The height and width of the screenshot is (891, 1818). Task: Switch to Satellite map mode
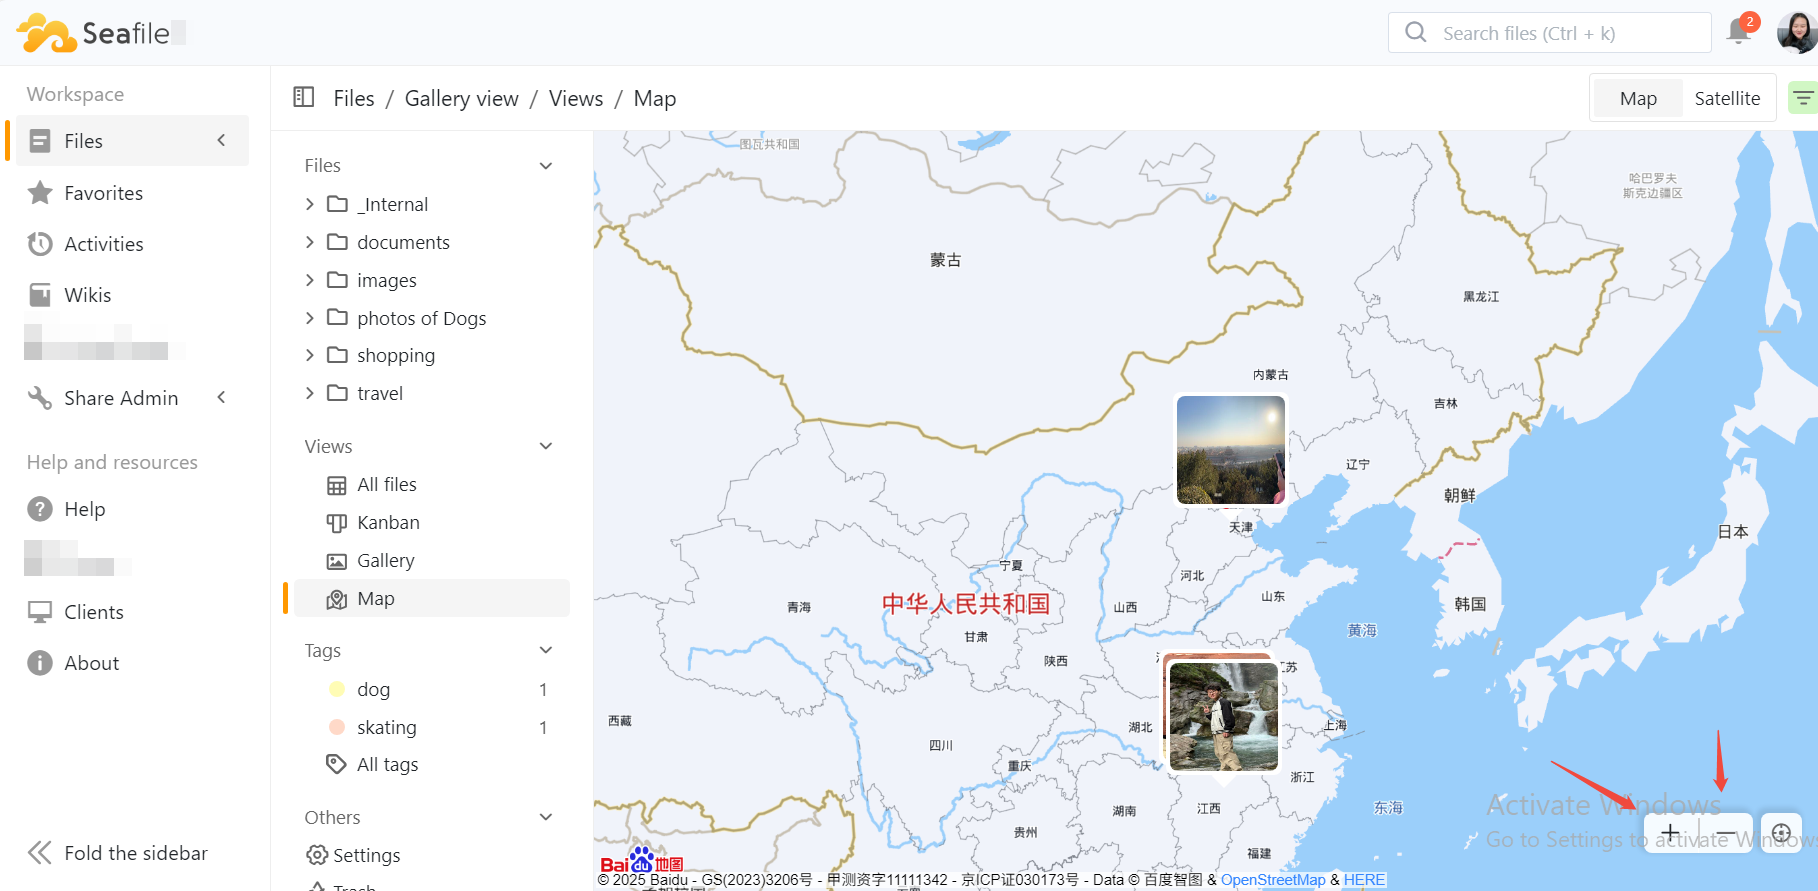[1727, 98]
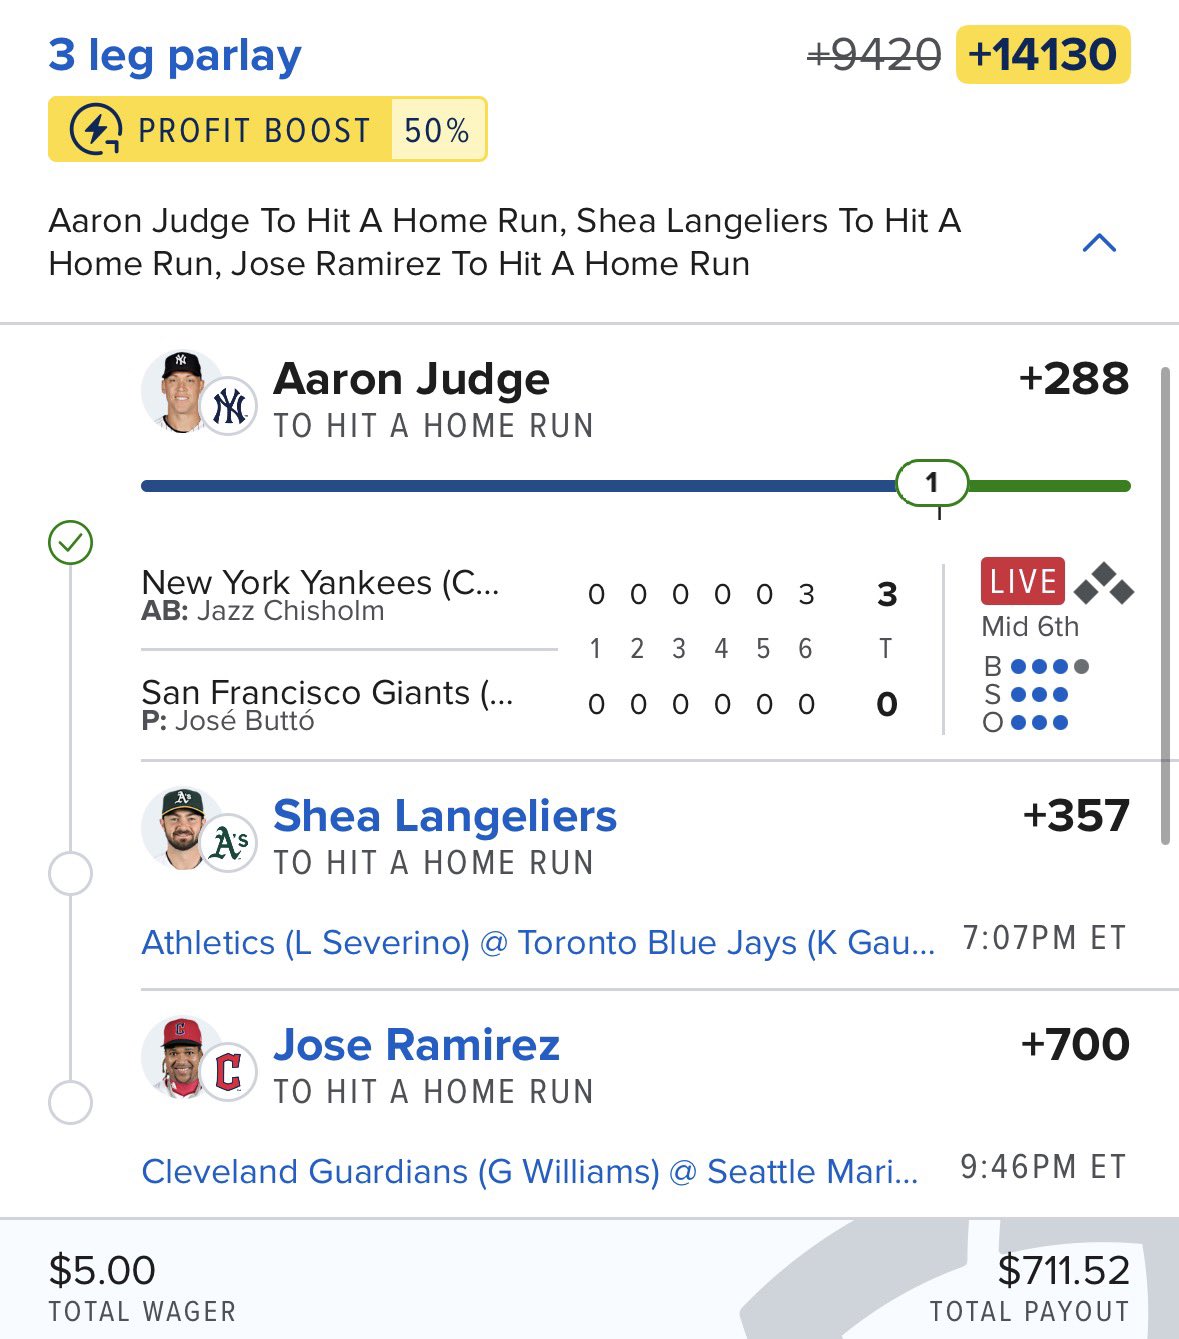
Task: Click the green checkmark for Judge leg
Action: click(x=70, y=543)

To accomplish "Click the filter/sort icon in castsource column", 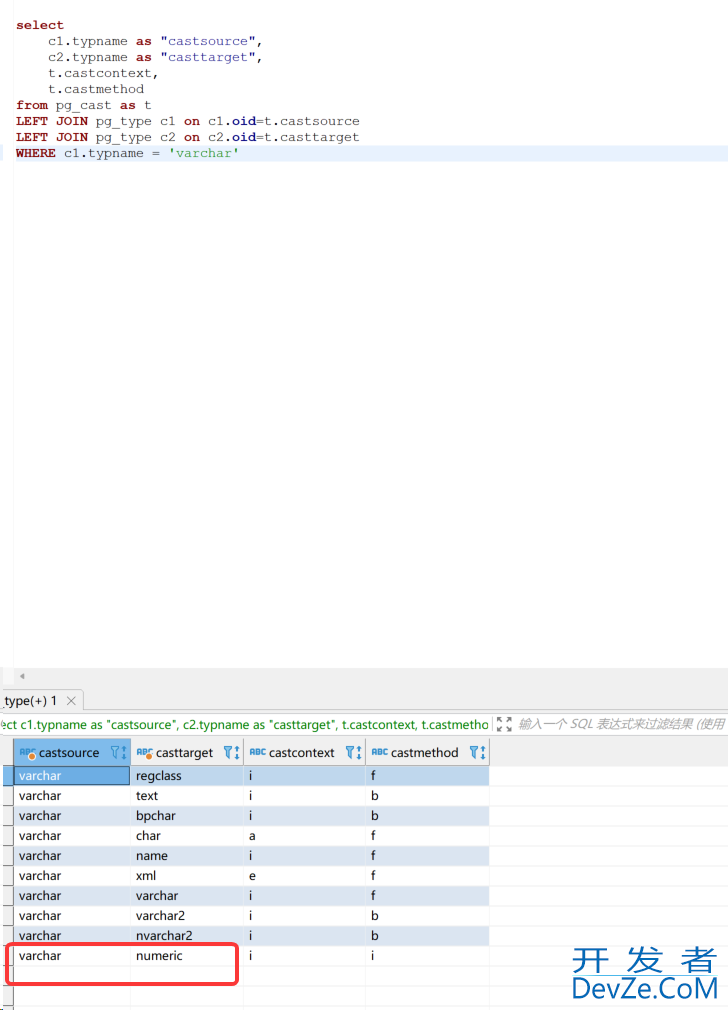I will point(118,753).
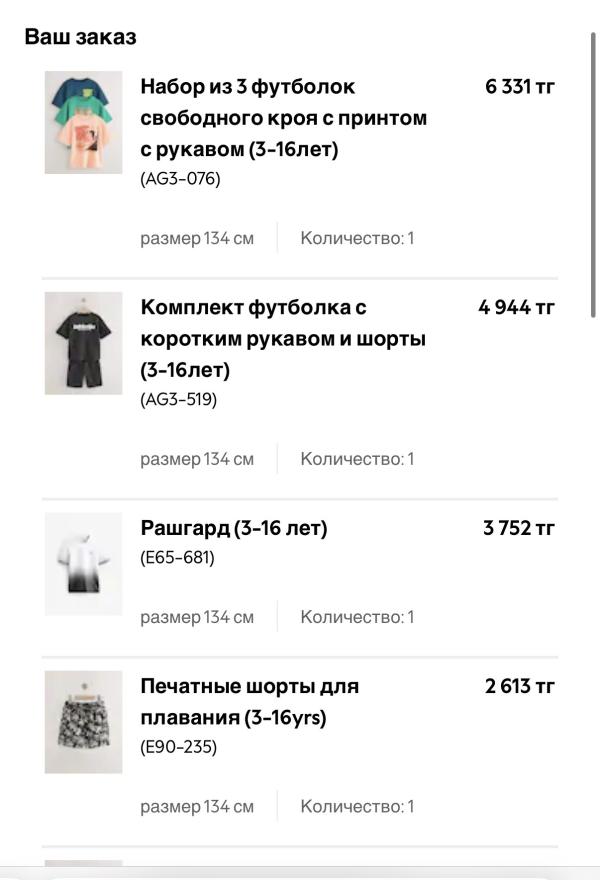The width and height of the screenshot is (600, 880).
Task: Tap the 3 752 тг price
Action: coord(519,527)
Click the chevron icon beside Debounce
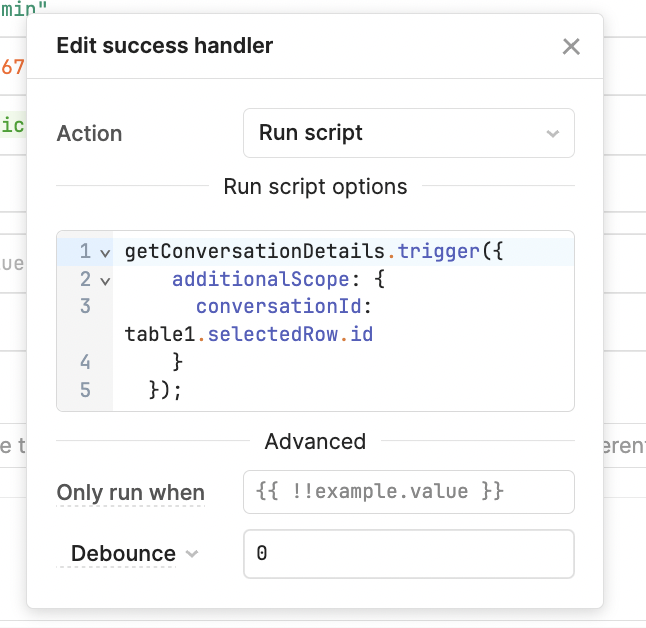Viewport: 646px width, 628px height. (x=192, y=553)
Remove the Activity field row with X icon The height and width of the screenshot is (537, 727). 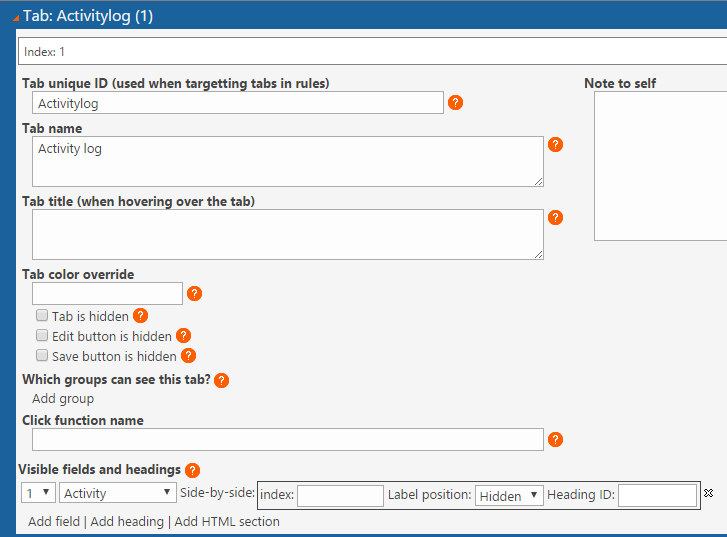[x=708, y=493]
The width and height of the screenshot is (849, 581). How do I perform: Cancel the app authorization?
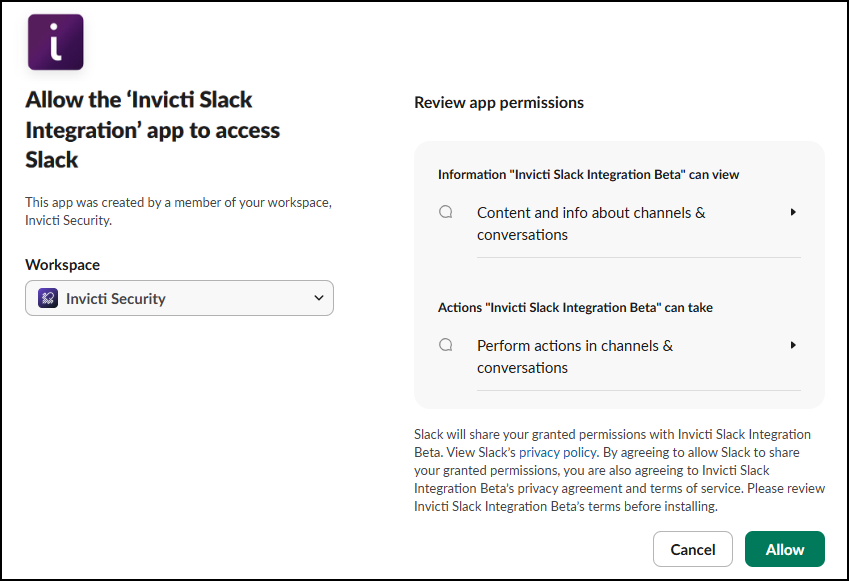coord(692,549)
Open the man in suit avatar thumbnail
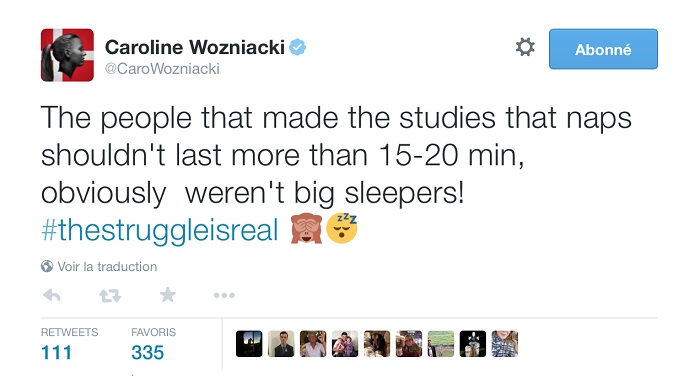700x378 pixels. [x=281, y=344]
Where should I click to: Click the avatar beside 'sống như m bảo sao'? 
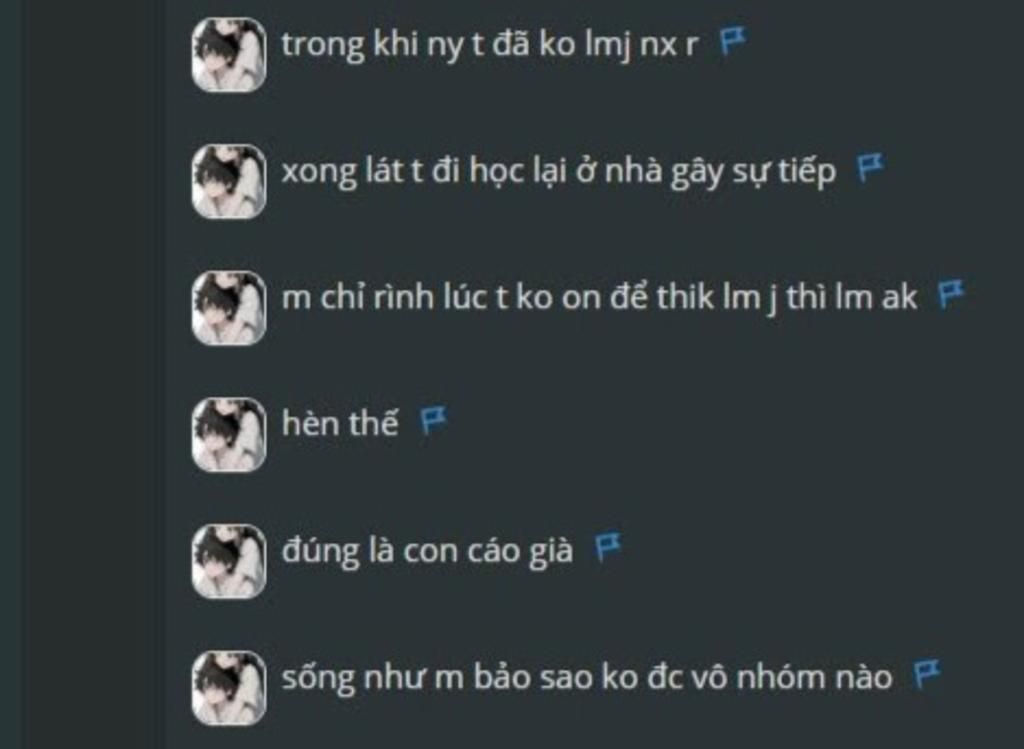pyautogui.click(x=229, y=688)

* **What the exercise asks**
Starting at the line with "Where should I", write out every line exactly through the final line of the records above, both included, and skip the pictures.

* **Exercise solution**
Where should I click to: Click the avatar beside 'sống như m bảo sao'? 
pyautogui.click(x=229, y=688)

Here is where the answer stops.